13-) Ve uhra tuhıbbuneha* nasrun minAllâhi ve fethun kariyb* ve beşşiril mu’miniyn;
Seveceğiniz dahası da var: Allâh’tan yardım ve feth-i kariyb (Kurbiyet açılımı)! İman edenleri müjdele!

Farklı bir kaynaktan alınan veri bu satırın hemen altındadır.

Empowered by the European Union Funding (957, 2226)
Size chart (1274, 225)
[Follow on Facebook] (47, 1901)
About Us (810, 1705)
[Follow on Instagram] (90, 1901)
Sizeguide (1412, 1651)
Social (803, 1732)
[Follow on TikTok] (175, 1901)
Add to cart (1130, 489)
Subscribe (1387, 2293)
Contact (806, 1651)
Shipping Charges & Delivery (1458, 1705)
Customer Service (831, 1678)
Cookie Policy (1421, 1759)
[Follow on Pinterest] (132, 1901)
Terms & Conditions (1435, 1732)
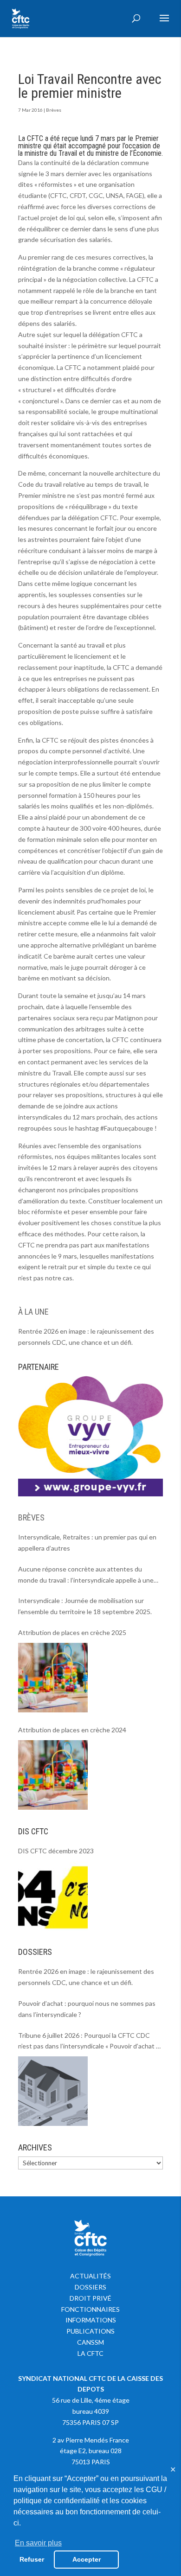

14-) Ya eyyühelleziyne amenû kûnû ensarAllâhi kema kale ‘Iysebnu Meryeme lilHavariyyiyne men ensariy ilAllâh* kalelHavariyyune nahnu ensarullahi, feamenet taifetun min beniy israiyle ve keferet taifetun, feeyyednelleziyne amenû ‘alâ ‘aduvvihim feasbehu zahiriyn;
Ey iman edenler, Allâh’ın Ensârı (yardımcıları) olun; Meryemoğlu İsa’nın, Havarilere: “Kim benim yardımcılarımdır Allâh’a?” dediğindeki gibi! Havariyyun dedi ki: “Biz Allâh’ın yardımcılarıyız!”... İsrailoğullarından bir kısmı iman etti ve bir kısmı da küfretti (gerçeği reddetti)! Bunun üzerine o iman edenleri, düşmanları aleyhine destekledik de üstün gelenler oldular.